Managers need to build in pricing strategies for retaining valued customer relationships, even to the extent of not charging the maximum feasible amount on a given transaction. After all, customer perceptions of "price gouging" do not build trust. And as we mentioned in an earlier chapter, firms shouldn't make pricing policies too complex. Jokes abound about travel agents having nervous breakdowns because they get a different quote every time they call the airline for a fare, and because there are so many exclusions, conditions, and special offers.
Finally, yield management strategies should include thoughtfully planned contingencies for victims of overbooking, with service recovery efforts designed to restore goodwill when customers have been disappointed.
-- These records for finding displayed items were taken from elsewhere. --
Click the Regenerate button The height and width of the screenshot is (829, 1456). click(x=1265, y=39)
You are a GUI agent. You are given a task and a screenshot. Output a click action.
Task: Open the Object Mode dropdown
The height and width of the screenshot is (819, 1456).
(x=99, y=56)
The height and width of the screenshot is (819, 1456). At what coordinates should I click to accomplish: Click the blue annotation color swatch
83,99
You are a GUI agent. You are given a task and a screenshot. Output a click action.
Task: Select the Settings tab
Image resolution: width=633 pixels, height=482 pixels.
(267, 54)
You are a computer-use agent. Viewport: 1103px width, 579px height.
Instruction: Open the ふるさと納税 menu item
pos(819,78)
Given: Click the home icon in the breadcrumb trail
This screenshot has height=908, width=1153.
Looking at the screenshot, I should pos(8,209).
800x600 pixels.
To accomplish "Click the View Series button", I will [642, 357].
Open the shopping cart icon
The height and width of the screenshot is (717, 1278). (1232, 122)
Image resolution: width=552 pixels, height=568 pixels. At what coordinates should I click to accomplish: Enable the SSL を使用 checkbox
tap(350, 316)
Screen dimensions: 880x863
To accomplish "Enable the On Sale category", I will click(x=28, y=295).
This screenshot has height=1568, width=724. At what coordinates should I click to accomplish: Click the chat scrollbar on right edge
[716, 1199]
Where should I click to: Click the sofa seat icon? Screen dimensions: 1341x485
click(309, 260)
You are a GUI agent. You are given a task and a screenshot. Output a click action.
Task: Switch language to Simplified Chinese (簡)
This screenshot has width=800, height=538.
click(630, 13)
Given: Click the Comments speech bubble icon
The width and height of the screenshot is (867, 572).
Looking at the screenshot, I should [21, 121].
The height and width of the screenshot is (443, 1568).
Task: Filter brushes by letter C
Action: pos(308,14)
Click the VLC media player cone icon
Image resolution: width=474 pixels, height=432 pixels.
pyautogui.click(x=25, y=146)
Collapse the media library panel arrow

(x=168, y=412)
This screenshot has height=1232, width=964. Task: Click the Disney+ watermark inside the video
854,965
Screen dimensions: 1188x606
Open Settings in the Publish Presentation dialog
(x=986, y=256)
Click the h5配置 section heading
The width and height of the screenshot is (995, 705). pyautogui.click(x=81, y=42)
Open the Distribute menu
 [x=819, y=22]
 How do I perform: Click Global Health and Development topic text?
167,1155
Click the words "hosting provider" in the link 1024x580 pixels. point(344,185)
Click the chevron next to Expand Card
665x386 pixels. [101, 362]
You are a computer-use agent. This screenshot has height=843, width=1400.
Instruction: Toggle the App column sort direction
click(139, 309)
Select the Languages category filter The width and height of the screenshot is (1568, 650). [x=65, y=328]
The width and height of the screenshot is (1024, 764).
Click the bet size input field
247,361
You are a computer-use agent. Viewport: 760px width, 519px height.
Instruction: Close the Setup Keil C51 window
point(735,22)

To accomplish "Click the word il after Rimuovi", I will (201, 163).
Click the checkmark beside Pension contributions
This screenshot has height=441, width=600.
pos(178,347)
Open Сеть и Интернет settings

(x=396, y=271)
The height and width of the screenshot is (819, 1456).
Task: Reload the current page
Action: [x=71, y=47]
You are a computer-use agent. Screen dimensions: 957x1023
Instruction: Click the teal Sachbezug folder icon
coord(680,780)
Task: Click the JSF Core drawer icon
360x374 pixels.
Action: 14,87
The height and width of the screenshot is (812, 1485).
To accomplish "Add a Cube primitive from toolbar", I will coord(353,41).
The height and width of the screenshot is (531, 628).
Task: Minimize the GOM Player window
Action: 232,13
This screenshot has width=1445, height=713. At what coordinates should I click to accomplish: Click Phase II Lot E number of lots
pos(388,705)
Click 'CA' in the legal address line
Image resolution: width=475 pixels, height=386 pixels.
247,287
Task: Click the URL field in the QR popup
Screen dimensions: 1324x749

Pricing Seats on Flight 2015
American Airlines 2015 is a popular flight from Chicago to Phoenix, departing daily from the "windy city" at 5:30 P.M. The 125 seats in coach (economy class) are divided into seven fare categories, referred to by yield management specialists as "buckets," with round-trip ticket prices ranging from $238 for a bargain excursion fare (with various restrictions and a cancellation penalty attached) to an unrestricted fare of $1404.
Seats are also available at a higher price in the small first-class section. Scott McCartney tells how ongoing analysis changes the allocation of seats between each of the seven buckets in economy class:
In the weeks before each Chicago-Phoenix flight, American's yield management computers constantly adjust the number of seats in each bucket, taking into account tickets sold, historical rider ship patterns, and connecting passengers likely to use the route as one leg of a longer trip.
If advance bookings are slim, American adds seats to low-fare buckets. If business customers buy unrestricted fares earlier than expected, the yield management computer takes seats out of the discount buckets and preserves them for last-minutebookings that the database predicts will still show up.
With 69 of 125 coach seats already sold four weeks before one recent departure of Flight 2015, American's computer began to limit the number of seats in lower-priced buckets. A week later, it totally shut off sales for the bottom three buckets, priced $300 or less. To a Chicago customer looking for a cheap seat, the flight was "sold out."
One day before departure, with 130 passengers booked for the 125-seat flight, American still offered five seats at full fare because its computer database indicated 10 passengers were likely not to show up or take otherflights. Flight 2015 departed full and no one was bumped.